We are told this is what the science requires.
But when “the science” is presented as settled, narrow, and beyond argument, something else is happening. A partial reading of research is being elevated into common sense. Complex developmental evidence is being flattened into technique. What cannot be easily measured is treated as if it does not quite exist.
As with wetlands, the erasure begins in language.
Imagination becomes disruptive. Play becomes a reward, then a distraction. Story becomes a privilege. Creative inquiry is tolerated if there’s time left over.
And very quietly, a certain landscape of childhood disappears.
This is strange when you step back. Because contemporary cognitive science does not treat imagination as decorative or optional. It describes imagination as foundational — to executive function, to empathy, to self-regulation, to social understanding. Perspective-taking is an imaginative act before it is a moral one. Counterfactual thinking — the ability to think what if — is essential not only for storytelling but for planning, reasoning, and ethical judgment.
Children do not develop these capacities by accident. They develop them through play, story, pretend worlds, movement, and talk — through forms of learning that look, from the outside, inefficient, hard to nail down with success criteria and almost impossible to explicitly instruct.
Phenomenologists noticed this long before psychologists measured it. Gaston Bachelard wrote that the image precedes thought — that we daydream before we reason, and that abstraction is built on a prior life of imagination. Strip that away, and you don’t get more rational children. You get children who can perform tasks without inhabiting meaning.
This is why so many teachers feel, in their bodies, that something is being lost — even when the policy language sounds reasonable.
It is not simply that there is less art, less play, less time. It is that the world children are invited to inhabit becomes thinner.
Here in Aotearoa, this thinning carries particular weight.
We live in a place where wetlands were, and continue to be systematically erased — not because people lacked intelligence or data, but because they lacked an imaginative framework that could see water as alive rather than wasted or inconvenient. Swamps are “problem land”. Draining them is improvement. Ninety percent have disappeared.
We also live in a place where another way of imagining land has always existed.
Ko au te awa, ko te awa ko au. I am the river, and the river is me.
This is not poetry added on to science. It is an ontology — a way of understanding relationship, responsibility, and knowledge itself. Mātauranga Māori does not treat imagination, observation, ethics, and environmental understanding as separate domains. They arise together. You cannot be kaitiaki of something you do not imagine as living and related to you.
When the Whanganui River was granted legal personhood, the law did not invent a new idea. It belatedly recognised an old one.

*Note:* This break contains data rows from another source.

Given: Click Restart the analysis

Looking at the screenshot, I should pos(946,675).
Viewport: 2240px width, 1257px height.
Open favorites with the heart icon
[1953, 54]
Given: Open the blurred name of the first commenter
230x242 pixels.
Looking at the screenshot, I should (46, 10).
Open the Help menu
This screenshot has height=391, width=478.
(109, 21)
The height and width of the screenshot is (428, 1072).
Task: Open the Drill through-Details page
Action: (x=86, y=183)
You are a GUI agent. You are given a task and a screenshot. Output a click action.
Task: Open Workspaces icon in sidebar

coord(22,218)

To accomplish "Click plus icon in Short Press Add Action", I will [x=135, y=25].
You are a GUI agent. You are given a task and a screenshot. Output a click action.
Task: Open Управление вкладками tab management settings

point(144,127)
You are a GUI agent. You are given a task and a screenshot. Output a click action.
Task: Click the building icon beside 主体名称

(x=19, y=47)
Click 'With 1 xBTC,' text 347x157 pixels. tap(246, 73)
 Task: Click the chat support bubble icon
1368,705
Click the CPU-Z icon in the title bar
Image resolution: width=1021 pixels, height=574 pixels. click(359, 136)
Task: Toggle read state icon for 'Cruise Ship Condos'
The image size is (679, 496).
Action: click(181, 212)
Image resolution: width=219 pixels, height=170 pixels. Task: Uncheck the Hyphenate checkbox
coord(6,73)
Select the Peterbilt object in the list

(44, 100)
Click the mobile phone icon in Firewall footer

An education system that struggles to make space for imagination struggles, inevitably, to make space for this kind of knowing too. Not out of malice, but out of habit. A habit of seeing only what fits a familiar template.
The pastoral imagination that could only see wetlands as waste is not unrelated to the policy imagination that can only see achievement where it can be sequenced, benchmarked, and ranked.
What kind of readers are we trying to teach children to become? Readers who can decode, yes — but decode what, and for whom? Readers of instruction manuals only, or readers of landscapes, histories, relationships, and futures? What kind of thinkers? What kind of citizens?
Teachers already know the stakes. They feel them every time a child’s question wanders — about a river, a story, a fear, a possibility — and there is no sanctioned space to follow it.
Imagination is not the opposite of knowledge. It is how knowledge becomes meaningful — how facts turn into understanding, and understanding into care.
Before landscapes die, they first vanish in the imagination.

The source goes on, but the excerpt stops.